Force of Nature

Director: Sturla Gunnarsson
Starring: David Suzuki
Distributor: Other
Runtime: 93 mins. Reviewed in Nov 2011
| JustWatch |
Rating notes:

Aptly named, Force of Nature is an inspirational film that takes the viewer on an illuminating journey into the mind and beliefs of science-writer, broadcaster and activist David Suzuki, whose impact on the environmentalist movement worldwide has been incalculable.

A Canadian of Japanese descent, David Suzucki’s childhood memories are dominated by his family’s internment in an ‘enemy aliens’ camp during World War 2, which resulted in both the deportation of his grandparents to Japan where they died in Hiroshima, and the development of a profound understanding of the nature of racial prejudice.

Now in his seventies, at a stage of life that this deeply interesting man calls ‘the death zone’, this well made documentary by Canadian filmmaker Sturla Gunarrsson (Boewolf and Grendel, 2005), explores Suzuki’s lifelong journey into the meaning of life, and the wonders of nature, against the backdrop of a lecture he gave in Vancouver in 2009.

A globetrotter who has visited Australian many times, Suzuki is seen before a packed audience explaining the creation of the universe from the Big Bang to the emergence of myriad galaxies, stars and planets. As he explains with eloquent simplicity the complexity and beauty of evolving life on earth and the mystery of consciousness, Gunnarsson intercuts the lecture with intimate interviews and footage that give insight into why Suzuki has been driven all his life to answer the questions that all thoughtful human beings ask: Who are we? Why are we here? Where are we going?
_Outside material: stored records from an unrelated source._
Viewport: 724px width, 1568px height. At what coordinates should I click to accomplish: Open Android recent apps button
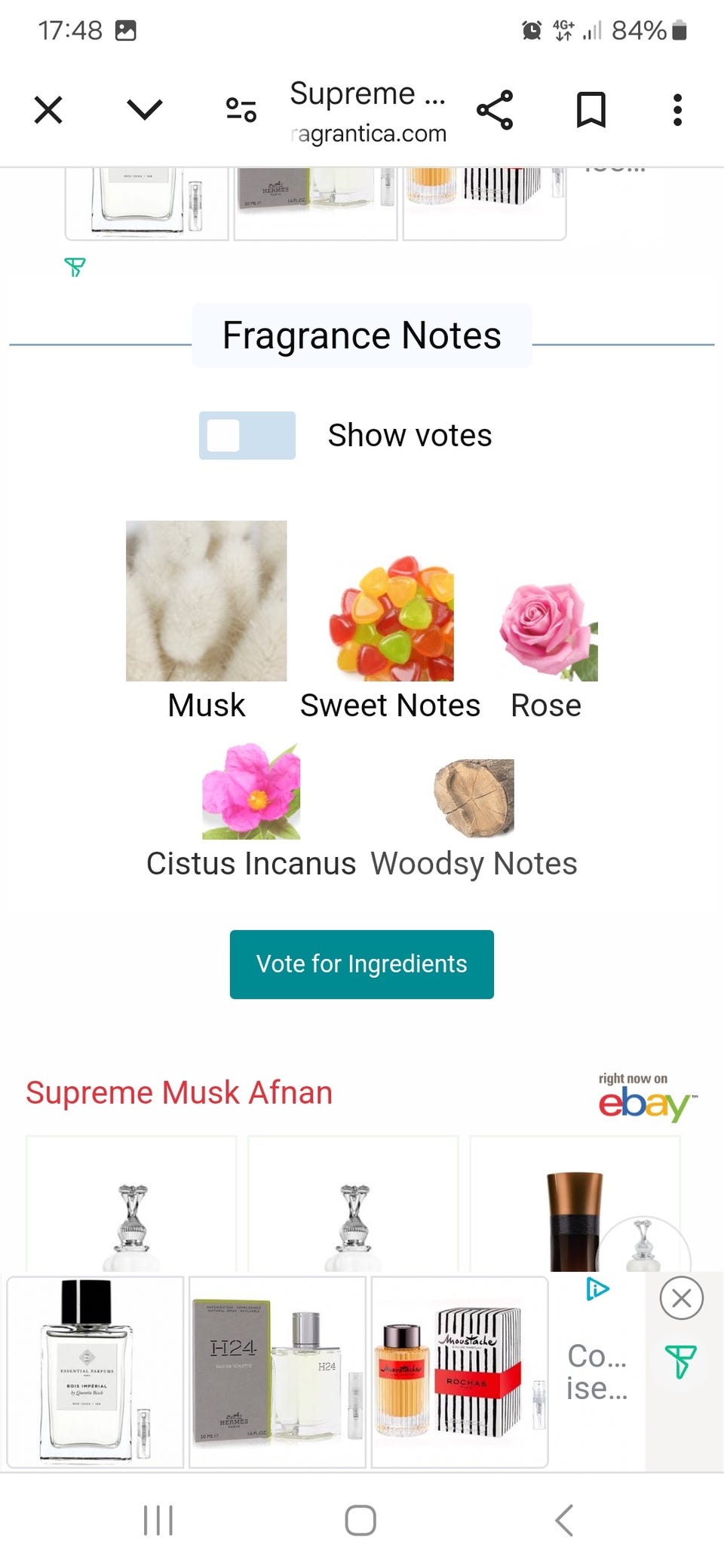158,1520
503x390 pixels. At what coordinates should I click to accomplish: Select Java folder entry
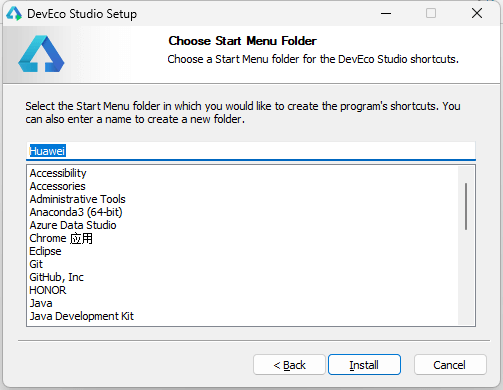tap(41, 303)
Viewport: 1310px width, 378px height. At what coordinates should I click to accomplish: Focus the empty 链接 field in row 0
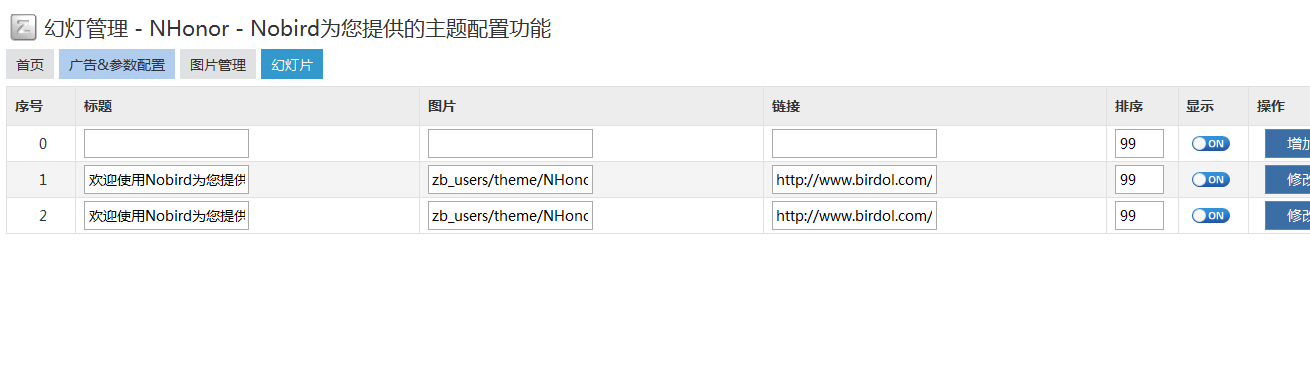coord(854,144)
In many ways Suzuki is a profoundly religious man. A professor of genetics at the University of British Columbia from 1963 to 2001, and one of the first to alert the world through books and television of the calamitous effects on earth of unchecked global warming, Suzuki’s understanding of science is underpinned by a deep spirituality that sees beyond particle physics into metaphysical mystery.

From the swampland near his home in Leamington, Ontario, where Suzuki as a teenager found solace in the magic of nature as an antidote to the prejudice attached to being ‘coloured’, Suzuki takes the viewer into his office at the Oak Ridge National Laboratory in Tennessee, home of the Manhattan Project which developed the atomic bombs that were dropped on Japan.

In his research studying flies at ORNL during the 1970s, this is where Suzuki became convinced that science was the most powerful route to knowing, and it was here too that he met and married his first wife, became involved in the Civil Rights movement, and through his understanding of the delicate interdependency of all nature (which Suzuki calls a ‘single matrix’), became an activist.

The forces of the natural world impose limitations on how we can live, says Suzuki, emphasizing that capitalism and the economy are inventions of our own making, and not forces of nature that must be revered and worshipped. And by the clarity of his explanation of ‘exponential growth’ (the rate at which things grow in proportion to a growing size or number), makes his point cogently that with finite resources, relentless growth is suicidal.

Despite this direness, Force of Nature is less about Suzuki the scientist and educator than Suzuki the man, who believes that our sense of awe and wonder alone has the capacity to change us. Particularly moving and interesting is archival footage that shows Suzuki’s loving relationship with his late father, and his long personal connection with the people of the Haida Nation in north-west British Columbia, one of whom married his daughter.